:: Passage shown ::
By Mishi Choudhary and Eben Moglen
As the Supreme Court's constitutional bench was hearing arguments on the fundamental right of privacy, Union of India announced the formation of a committee to consider a national data protection statute. Already, the mere possibility of such legislation is being offered as a reason why a fundamental right of privacy should not be found. This is a pure confusion.
Data protection legislation, however it is framed, imposes regulatory liabilities on both government and private actors, setting appropriate and detailed standards of care and permission from data subjects that must be observed by all parties processing personally identifiable data in India. Such rules are valuable, but they cannot substitute for—and indeed only slightly supplement—a right to privacy. If the Supreme Court finds the Constitution protects privacy as a fundamental right, it will result in strong limitations on government invasions of personal liberties through surveillance, forced disclosure, limitations on travel, access to health care and other basic rights and liberties.
What, in practical terms, is the fundamental right to privacy about? Let's start with state surveillance. In the 20th century, governments tapped telephones, because telephones were the only means of communication available to tap. Police states could have immense networks of informants, but this was profoundly expensive and inefficient. In the 21st century, government unconstrained by law doesn't do wiretapping, it does life-tapping. The stream of data available for surveillance includes not only telephone conversations and messages, but information about physical location moment to moment, our thoughts and social life through social media, and--particularly in a cashless economy--everything we buy, sell, or do. State power, unconstrained by law can use surveillance to reach further into our behaviour, our selfhood, our heads, than ever before.
In the memory of living Indian people, only one government has ever tried to free itself from the rule of law to this extent. By some accounts, the Emergency could be directed only against a tiny class of politically active persons. The power of surveillance in a networked society is that it can be applied to the entire population, all at once. Statutory law is no protection against such abuse by a government possessing legislative majorities. Only constitutional limitation restricting the power of legislation is sufficient, in the hands of judges with the vision and courage to invoke it.

:: List of tasks ::
A. Present the part of the records that opens with the line containing "You are a GUI" and closes with the line containing "point(864,259)" as a Markdown table with the columns No. and Record line, skipping blank lines. Leave the pictures out of the answer.
B. Carry the op-ed on India's fundamental right to privacy further, starting after its final sentence.
The op-ed on privacy and the records after it are unrelated material.

Item location entries:
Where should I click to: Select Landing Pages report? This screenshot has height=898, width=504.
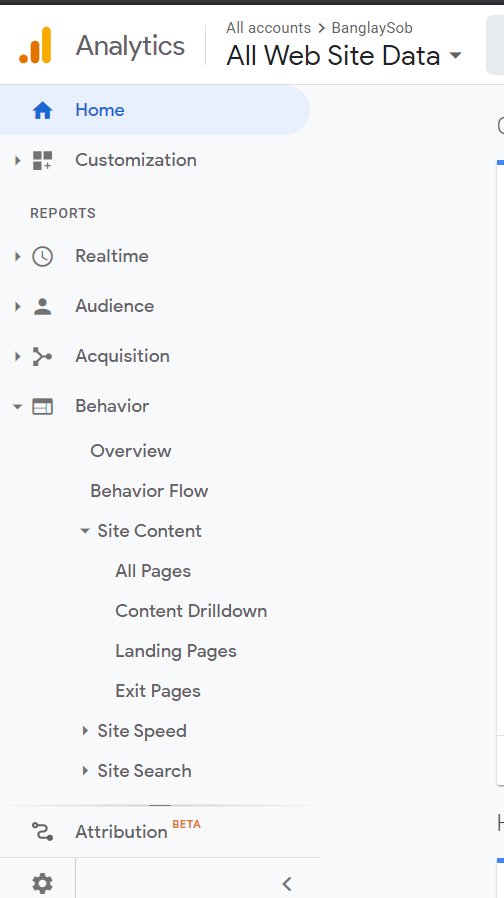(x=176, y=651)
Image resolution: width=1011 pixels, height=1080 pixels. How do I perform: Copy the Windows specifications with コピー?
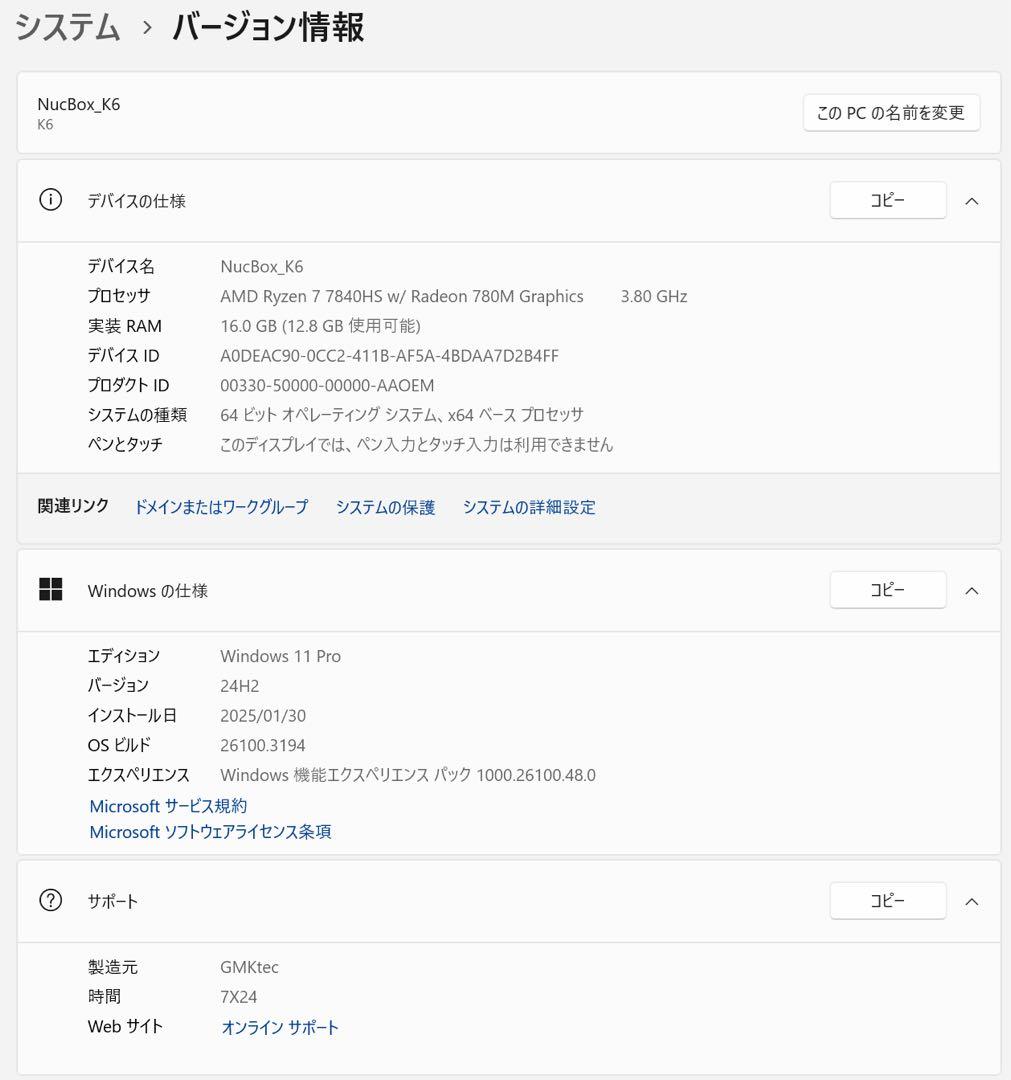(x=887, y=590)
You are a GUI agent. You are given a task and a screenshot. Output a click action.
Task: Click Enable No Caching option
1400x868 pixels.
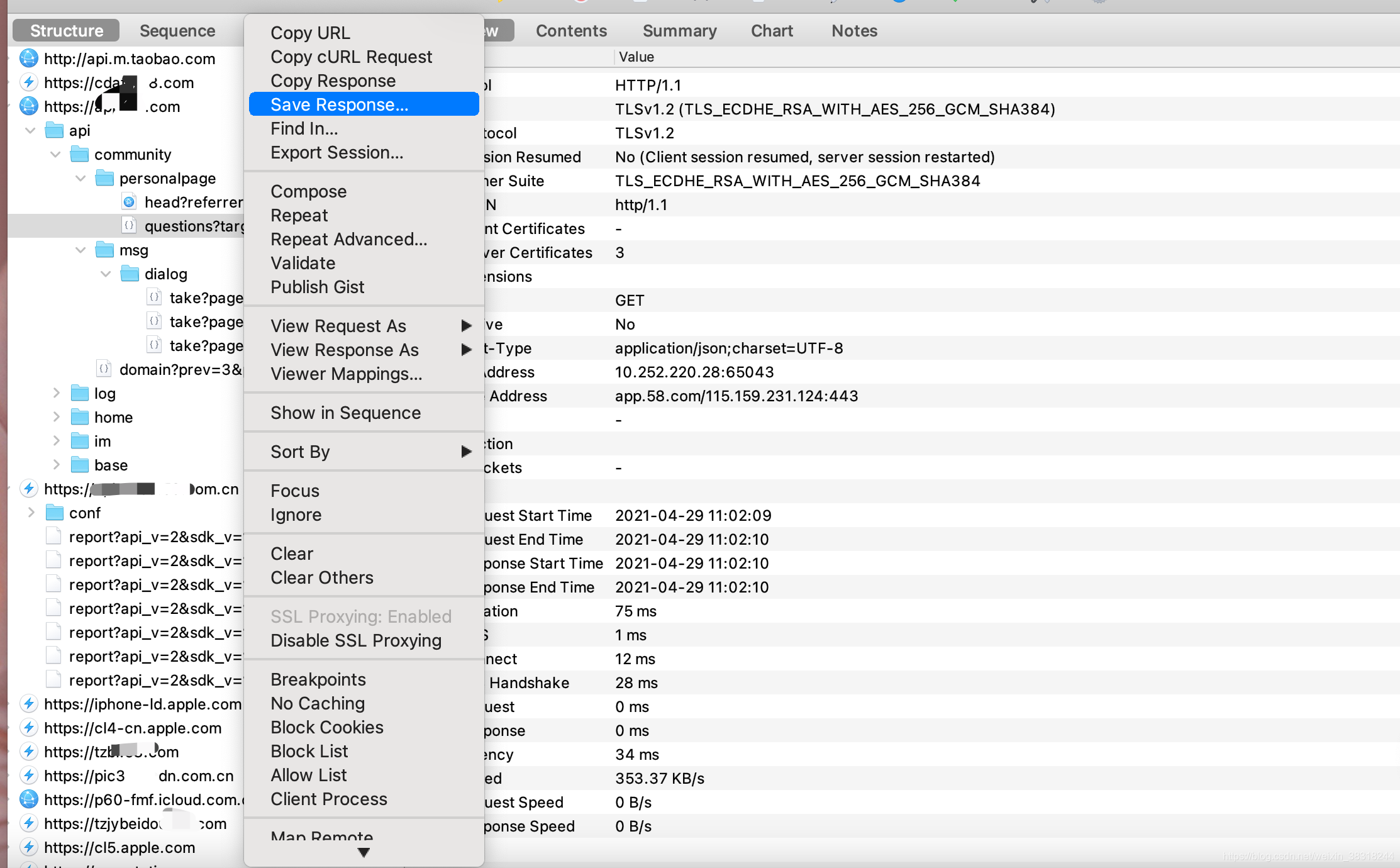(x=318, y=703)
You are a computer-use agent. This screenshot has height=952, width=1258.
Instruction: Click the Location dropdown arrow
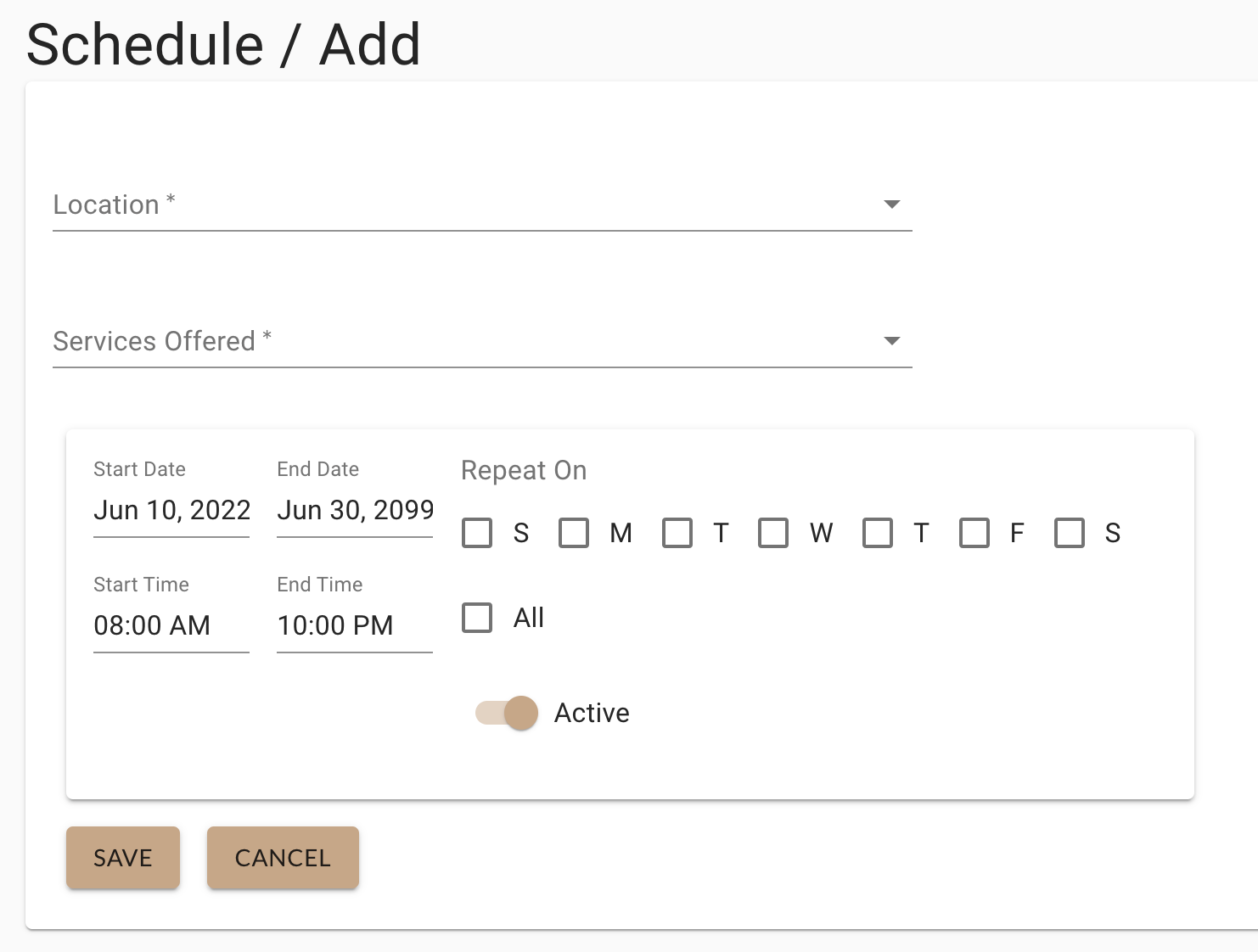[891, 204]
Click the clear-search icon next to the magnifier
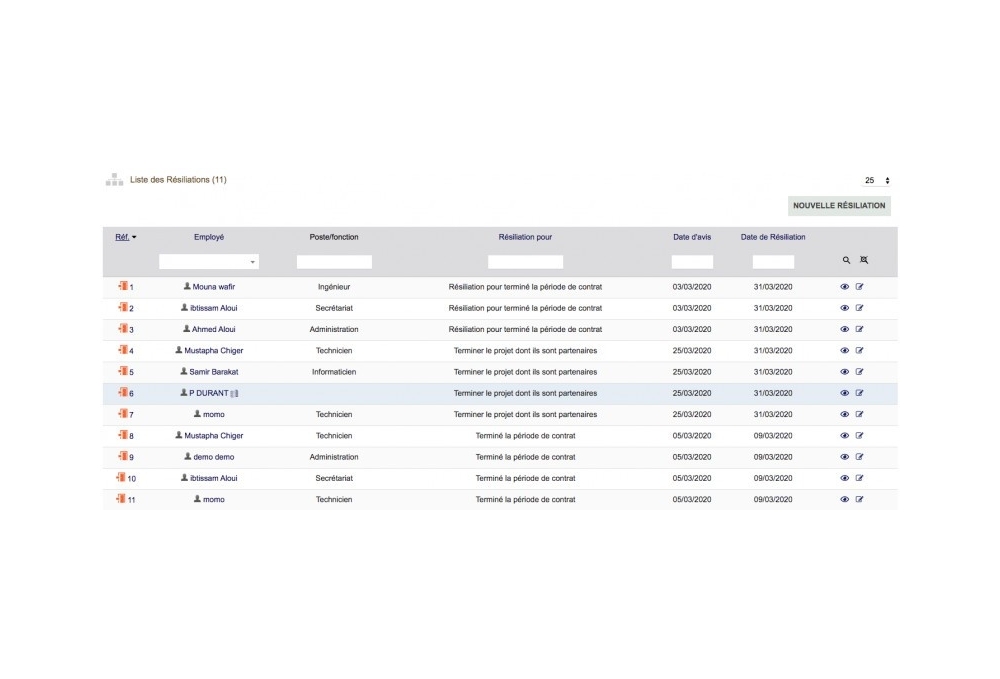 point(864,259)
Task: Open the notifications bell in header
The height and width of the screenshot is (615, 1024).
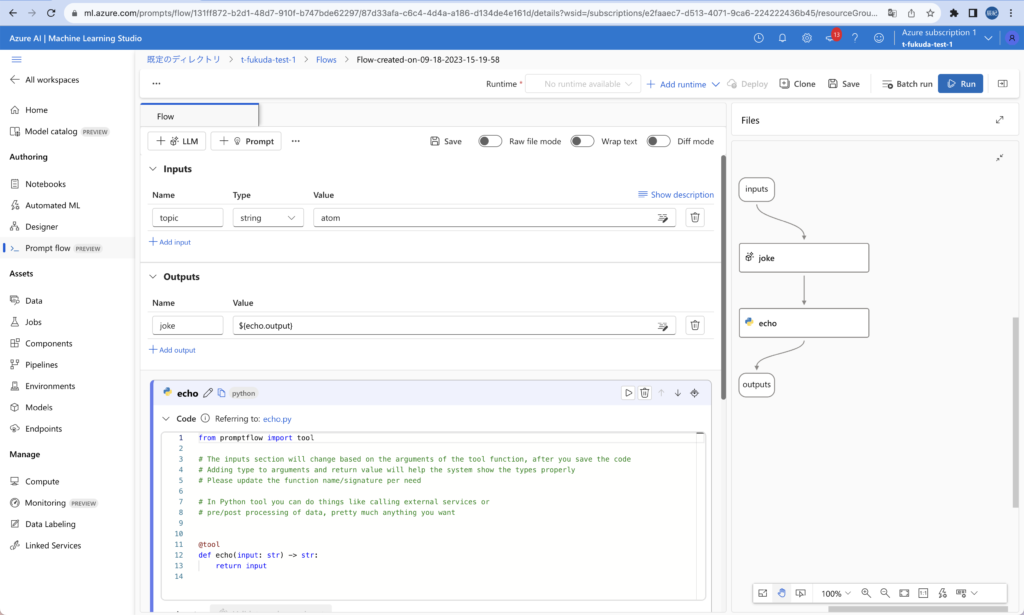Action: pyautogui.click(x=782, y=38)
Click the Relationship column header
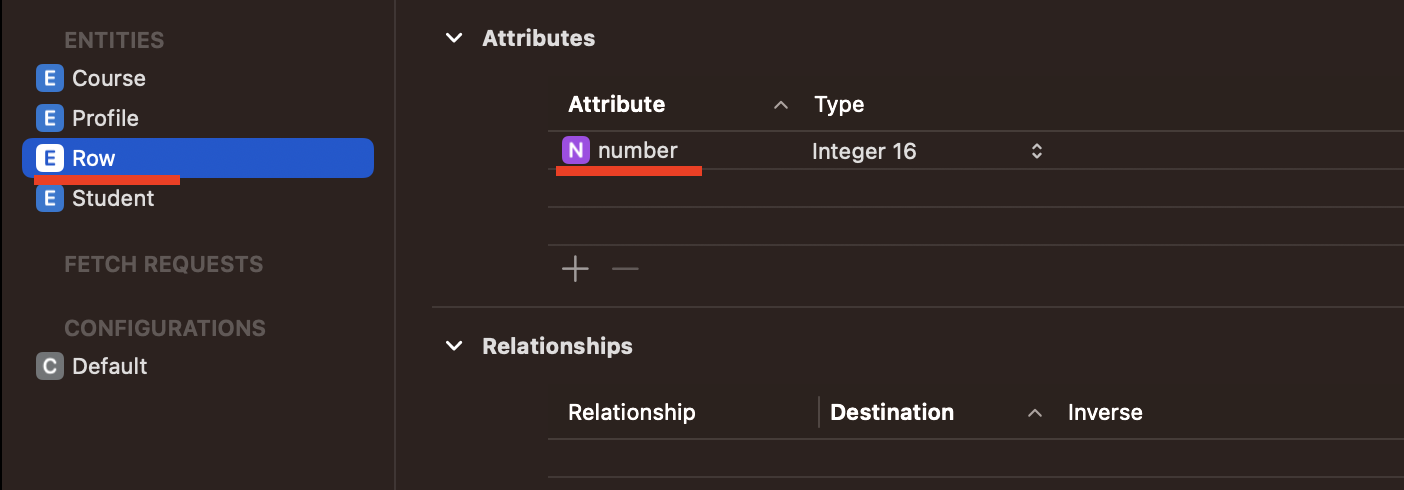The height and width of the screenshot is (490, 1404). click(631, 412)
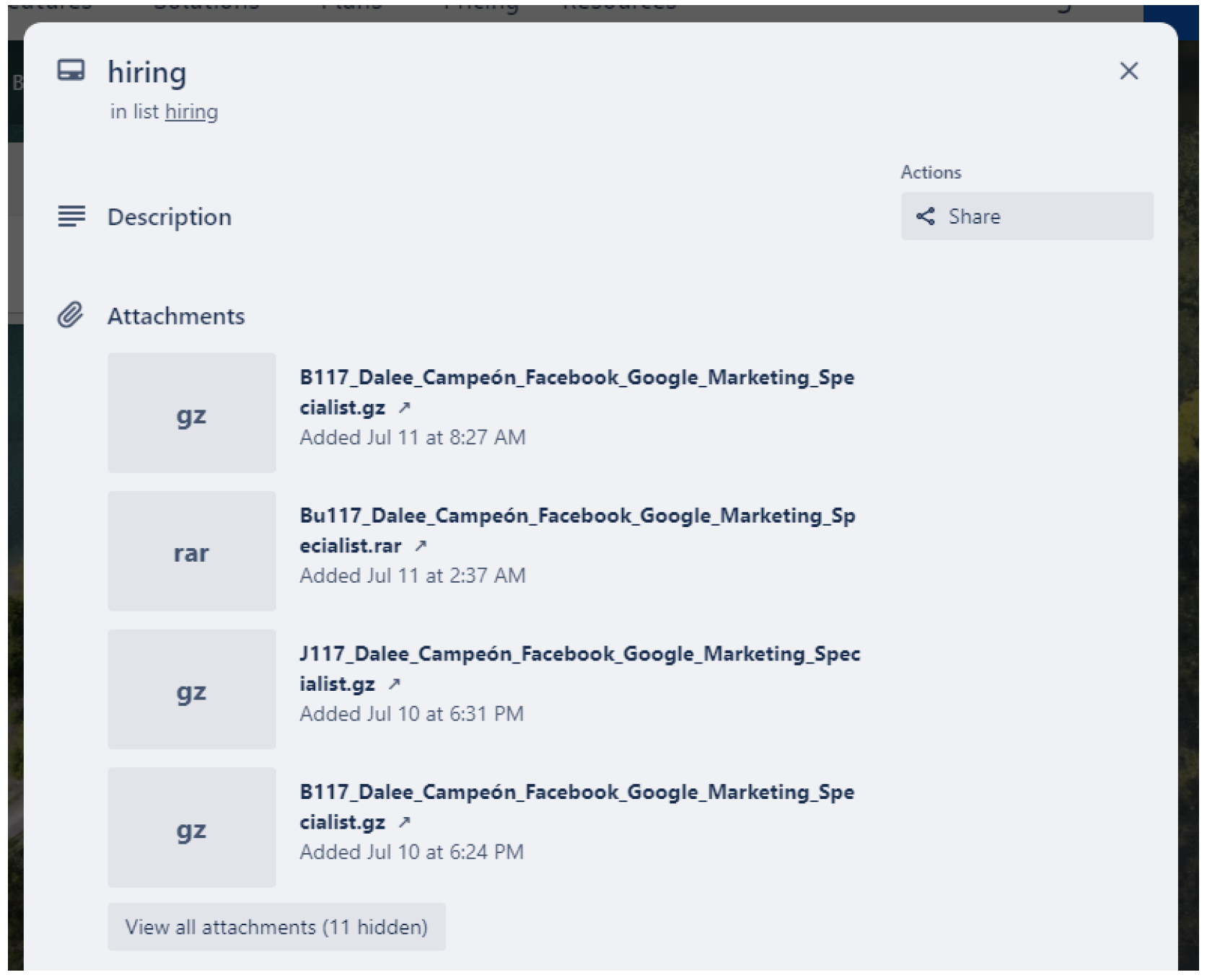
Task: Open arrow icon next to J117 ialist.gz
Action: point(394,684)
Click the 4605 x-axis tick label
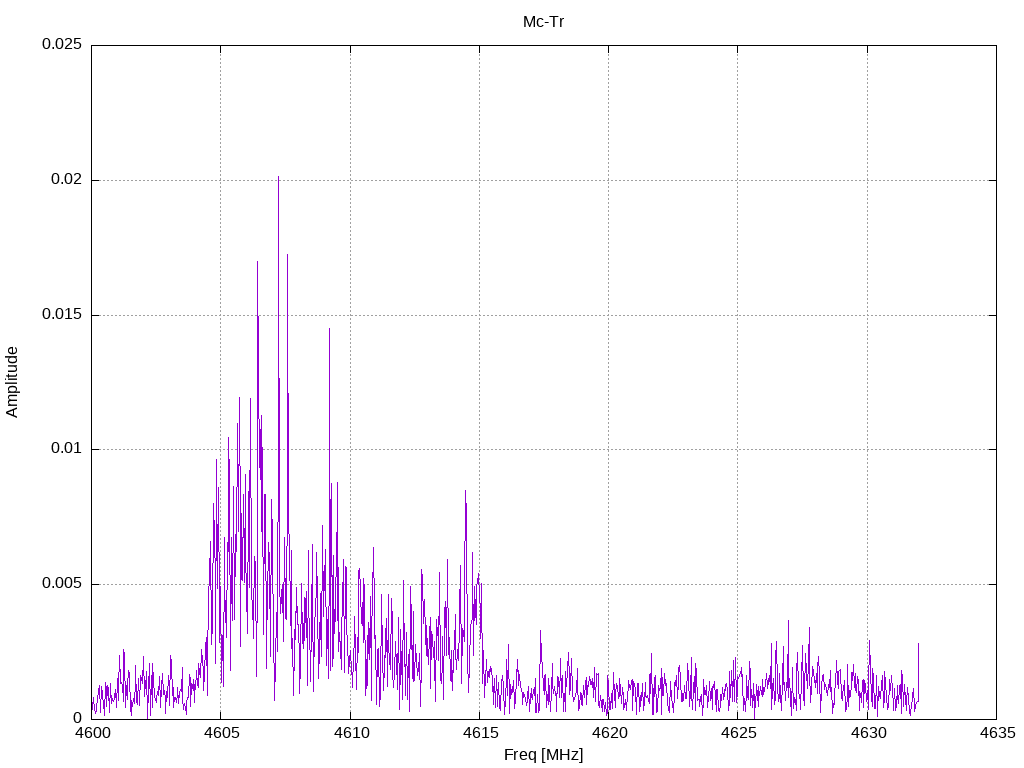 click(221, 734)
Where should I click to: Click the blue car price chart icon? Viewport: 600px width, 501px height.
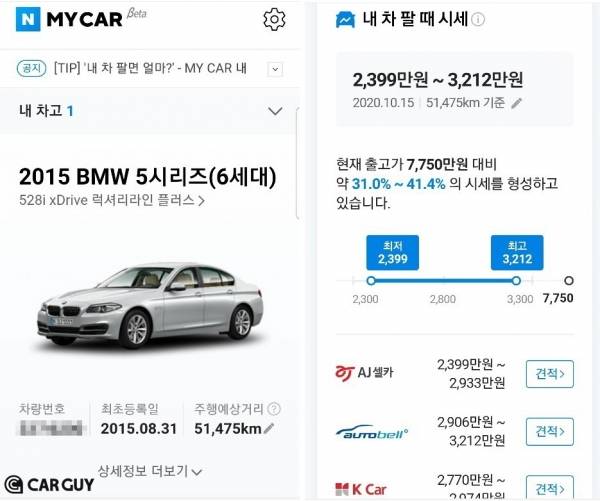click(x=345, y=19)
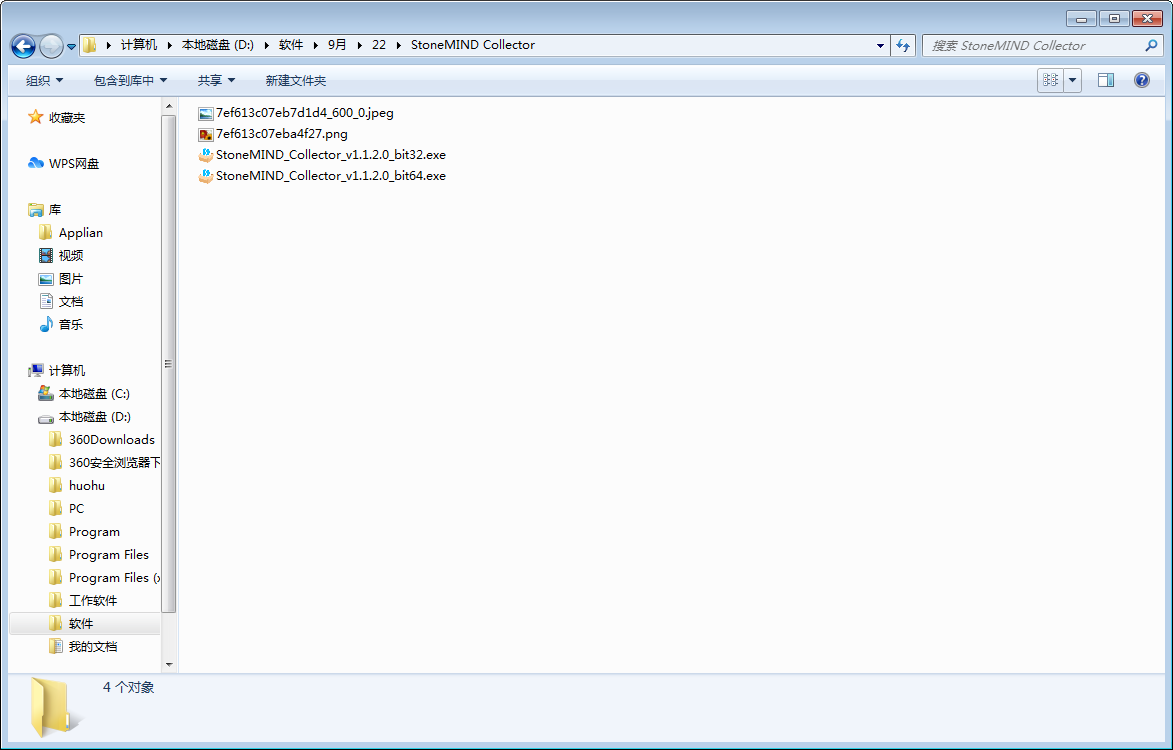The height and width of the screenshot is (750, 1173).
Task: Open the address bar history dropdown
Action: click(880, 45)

:: Results by task ::
A.
| No. | Record line |
|---|---|
| 1 | You are a GUI agent. You are given a task and a screenshot. Output a click action. |
| 2 | Task: Click Enable No Caching option |
| 3 | 1400x868 pixels. |
| 4 | (x=318, y=703) |
| 5 | You are a computer-use agent. This screenshot has height=952, width=1258. |
| 6 | Instruction: Click the Location dropdown arrow |
| 7 | [891, 204] |
| 8 | Click the clear-search icon next to the magnifier |
| 9 |  point(864,259) |

B.
To see what the technologies of our future can do, if not constrained by our fundamental right, we need to only look at the situation in China, where the Communist Party is dedicated to the use of the Internet not only to surveil and censor every single individual's communications, but to eliminate the very idea of fundamental rights altogether. This is the road our Supreme Court can assure that we never travel.
An often-offered red herring in the discussion has been the data being collected by private parties such as social media and platform companies. Usage of the services offered by these companies is optional no matter how ubiquitous their presence may seem. Fundamental rights can only be enforced against the State which has the power to force its citizens and therefore exerts far greater influence on our lives.
Preventing abuse of government power by recognizing the fundamental rights of all persons begins in our legal history with the Great Charter of 1215. Fundamental rights are the cornerstones of our rule of law, recognized in 1948 in the Universal Declaration of Human Rights as the inalienable common heritage of human kind. Part III of our Constitution that embodies the fundamental rights, is essential for protecting the rights and liberties of people against the trespass of power delegated by them to their government. They are limitations that apply on all organs of the government. The fundamental right of privacy prohibits the government from acting to invade, by surveillance or compulsory disclosure, the personal entitlement to be ‘let alone’ by the State.
Legislation may also be required to implement fundamental rights, or to subject private parties to rules that spread respect for those rights throughout society. In this sense, data protection legislation may be consonant with the fundamental right of privacy, but it can neither replace the right nor render it obsolete or unimportant.
Once the Supreme Court has found that all persons in India have a fundamental right to privacy, as we hope they will, the passage of data protection legislation will be a valuable complement to that ruling.
Mr Baijayant Panda has introduced a proposed data protection statute as a private member's Bill in the current session of the Lok Sabha. This is sound legislation; the new committee could usefully take the existing Bill as a starting point. But it is important not to confuse the lesser issue of data protection with the larger, far more important, issue of the appropriate recognition of our fundamental rights.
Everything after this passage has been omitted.